American Iron is a group of North American road racing classes sanctioned by the National Auto Sport Association (NASA).

American Iron racing features domestic muscle or pony cars such as Ford Mustang, Chevrolet Camaro, and Pontiac Firebird in four classes, Camaro Mustang Challenge (CMC & CMC-II), American Iron (AI), and American Iron Extreme (AIX). It has large, closely contested fields of V8 powered cars.

The different classes reflect various levels of permitted modifications, from the near showroom stock entry level Camaro Mustang Challenge (CMC) class, through to the "almost anything goes" American Iron Extreme (AIX) class at the opposite end of the scale. CMC, CMC-II, and AI classes have a power to weight limitation, while AIX is unrestricted.
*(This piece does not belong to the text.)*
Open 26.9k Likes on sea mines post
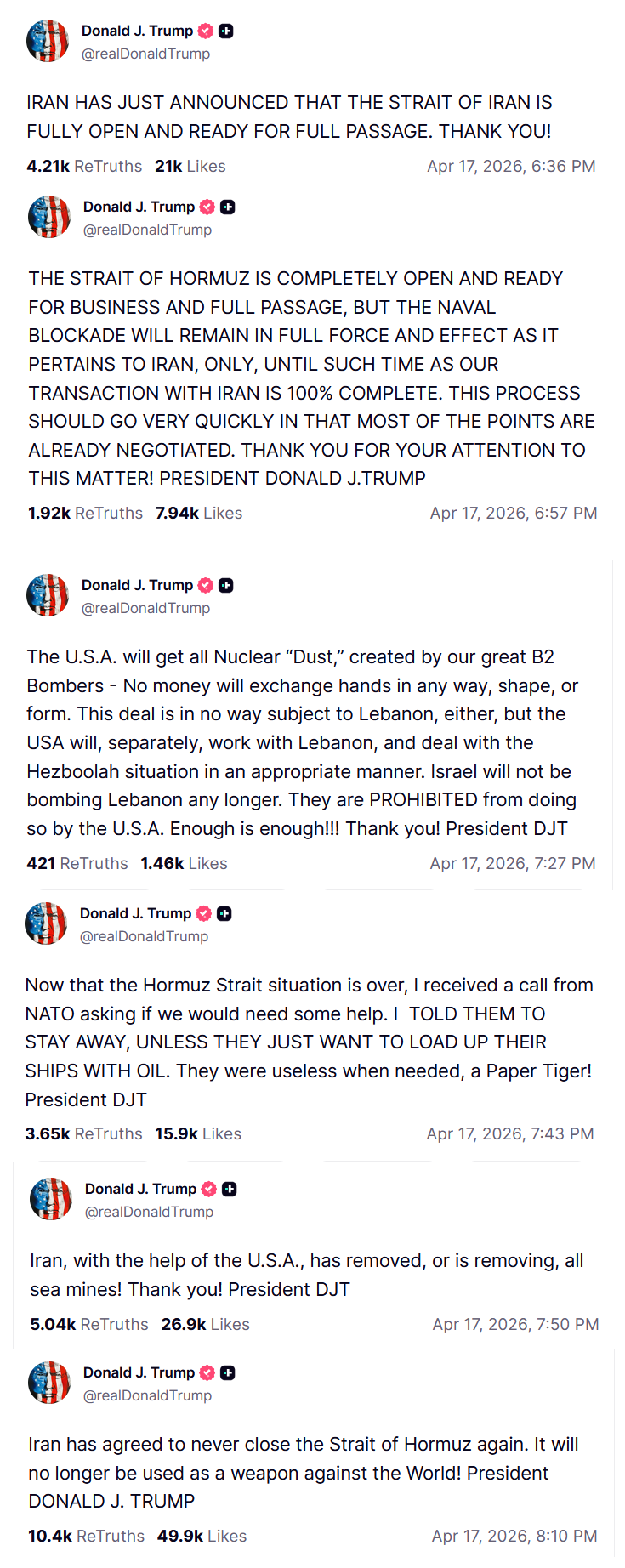206,1324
The minimum weight for an American Iron race car is 2,700 pounds with driver included. The AI class has a maximum power-to-weight ratio of 9.5:1 (9.5 lbs of vehicle weight per horsepower) and a maximum torque to weight ratio of 9:1 (9 pounds of vehicle weight per each foot-pound). Both are measured at the rear wheels. These formulas are designed to allow differences in vehicle handling and power while equalizing the competition and keeping race team budgets low by penalizing excessive power.

American Iron races are run at all NASA regional events, as well as the annual National Championships currently held each year in September at Miller Motorsports Park in Tooele, Utah. Previously, the championships were held at Mid-Ohio Sports Car Course.